Fui a Paris e não vi a Torre Eiffel

Também não visitei a pirâmide do Louvre, o Arco do Triunfo ou o Sacrée Coeur. E a Notre Damme, que ainda está a terminar as suas obras de restauro, vi-a apenas ao longe. Numa altura em que se discute o impacto do turismo na vida das grandes cidades – um problema que também incomoda a minha cidade natal, Lisboa – a decisão de fazer mais uma viagem faz-me, cada vez mais, refletir antes de o decidir fazer.

Poderia defender que não sou uma turista, mas sim uma viajante, como agora se diz.
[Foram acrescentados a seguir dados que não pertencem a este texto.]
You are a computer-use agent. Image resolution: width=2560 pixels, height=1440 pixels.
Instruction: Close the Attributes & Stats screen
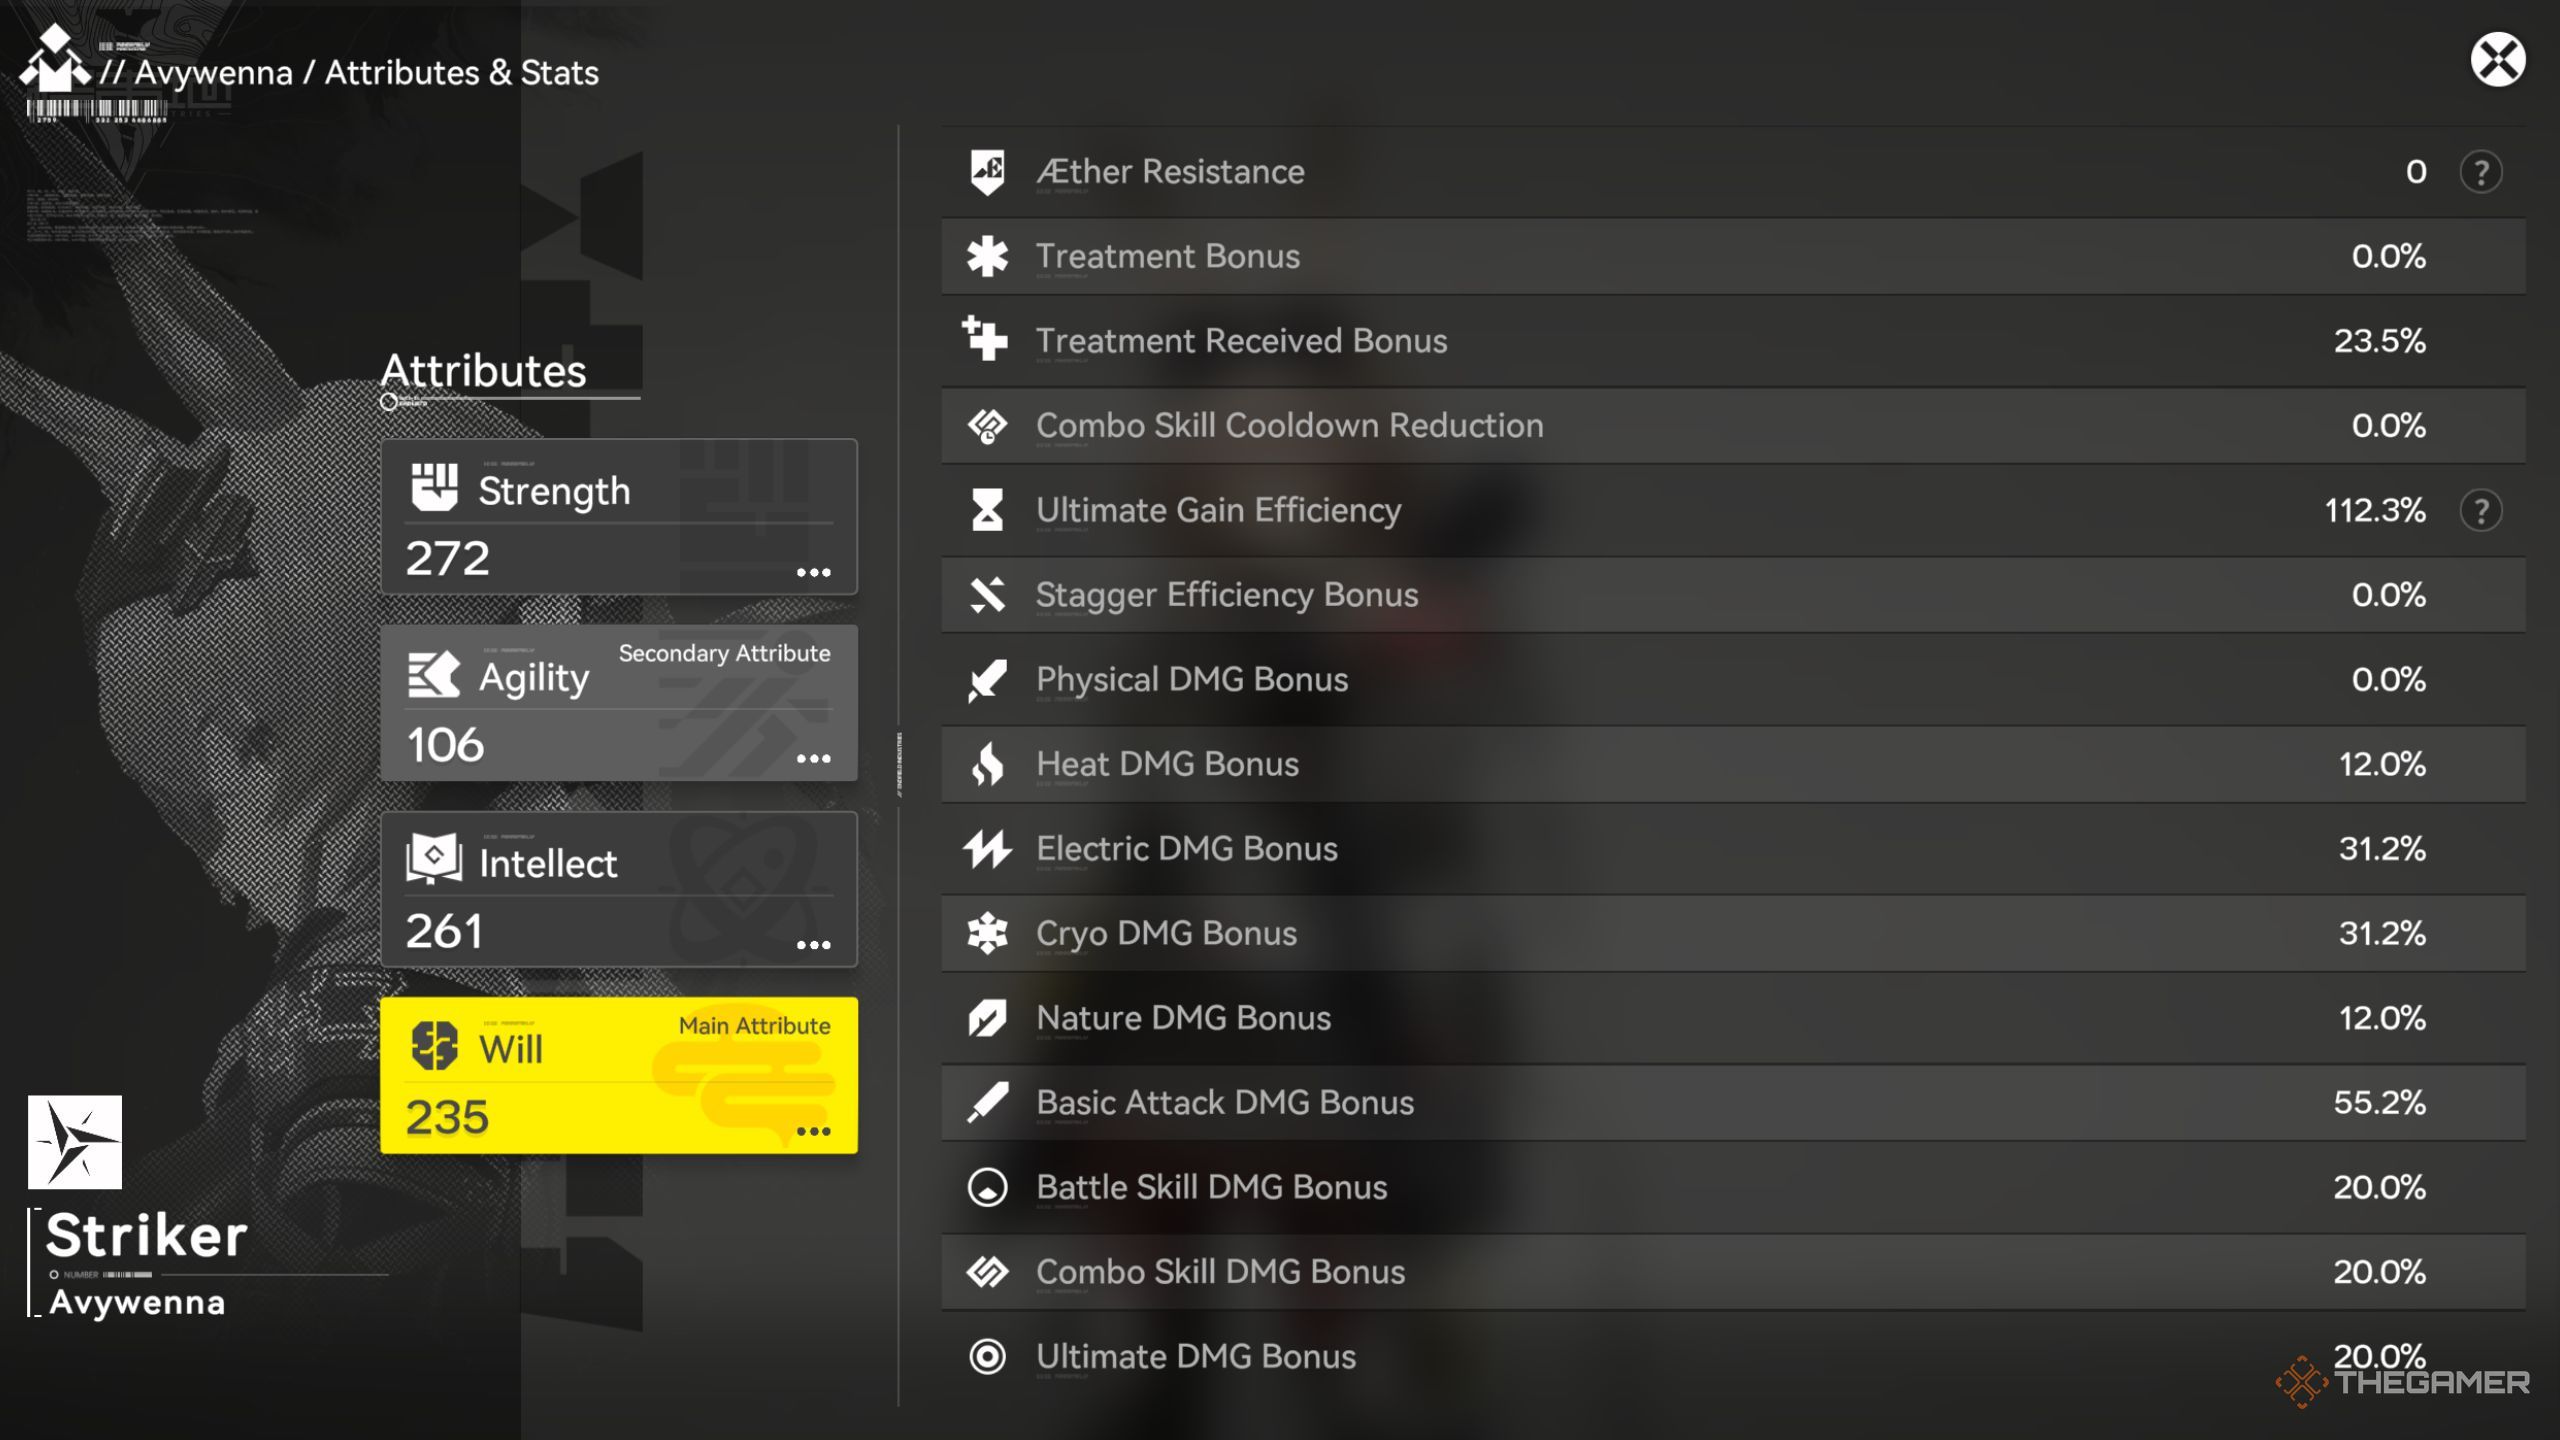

Porém, para ser honesta, isso soa-me mais a pretenção do que a um verdadeiro conceito de explorador. O facto é que, se eu estou numa cidade por um tempo limitado, sem outro propósito senão alguns pontos de interesse, faço parte do turismo de massas, contribuo para o problema.

Independentemente de me chamar turista ou viajante. Quero deixar claro que o problema não é viajar. Viajar é uma experiência maravilhosa que recomendo a todos. A democratização desta indústria trouxe muitos benefícios em diferentes áreas. O problema reside na forma como viajamos, nas motivações que nos levam a escolher um destino e na maneira como consumimos – seja nas refeições, nas atividades lúdicas ou na compra de souvenirs. Está também nas escolhas que fazemos quanto aos alojamentos e na forma como interagimos com os locais, sejam na abordagem às pessoas que ali habitam o ano inteiro, seja nas filas para visitar atrações icónicas, ou até em algo tão simples como tirar uma fotografia (sobre selfies, já escrevi um artigo, por coincidência também em Paris).

Paris é uma cidade que tem sabido preservar-se, graças a uma gestão cuidadosa e uma cooperação eficaz entre autoridades locais e o governo central. Ainda assim, sabendo que é uma das cidades europeias mais visitadas, questionei-me sobre tudo isto antes de embarcar. Como tantas outras pessoas, não quero deixar de viajar. Mas quero reduzir o impacto negativo das minhas viagens e, se possível, deixar algo de positivo. O que fazer então?

No meu caso, optei por ficar num pequeno hotel de gestão familiar, em vez de um alojamento local gerido por uma empresa anónima ou uma grande cadeia de hotéis. Descobri o Hotel Cluny Sorbonne por acaso e soube que está na mesma família há seis gerações, tendo já alojado grandes pensadores europeus que passaram pela Sorbonne. É um lugar modesto, discreto e familiar que luta para resistir à presão da indústria do turismo. A família divide-se entre continuar na sua desafiante gestão privada ou vender e ir gozar os lucros algures numa ilha tropical.

Ficar na Rive Gauche, num bairro com poucas atrações turísticas, permitiu-me fazer as minhas refeições em pequenos bistrôs, também eles familiares e locais, com preços acessíveis e comida caseira de excelente qualidade. Afinal, se conheço uma ou duas tascas em Lisboa onde ainda se come bem e barato, porque raio não haveria de haver o mesmo em Paris? Com algumas perguntas e consultas em fóruns online, obtive indicações preciosas.

Finalmente, o motivo. Por que razão quereria eu ir a Paris, uma cidade que já conheço, contribuindo para esta sobre ocupação do espaço aéreo, aumentando a minha pegada ecológica e sendo mais uma a atrapalhar a rotina de quem vive e trabalha na cidade? Reafirmo que não me tornei contra as viagens e este não é um texto hipócrita. Quero continuar a viajar porque gosto de o fazer sem sentir a necessidade de me posicionar como viajante ou turista para justificar as minhas escolhas. Desta vez, fui a Paris com um motivo muito particular que – para mim – validou a decisão. Fui ao Musée D’Orsay, um dos museus mais bonitos do mundo, para visitar uma exposição temporária sobre um artista impressionista cuja vida e obra admiro, precisamente pela sua modéstia e generosidade: Gustave Caillebotte. Se ainda não o conhecem, espreitem a sua obra. Ou voltem aqui dentro de algumas semanas, sou capaz de escrever um artigo sobre a sua vida.

Até lá, boas viagens! E, andem por onde andarem, sejam turistas, viajantes, perdidos ou errantes, honrem sempre os locais e as comunidades por onde passarem. Eles têm mais potencial para encher o nosso coração do que uma selfie com o fundo mais impressionante.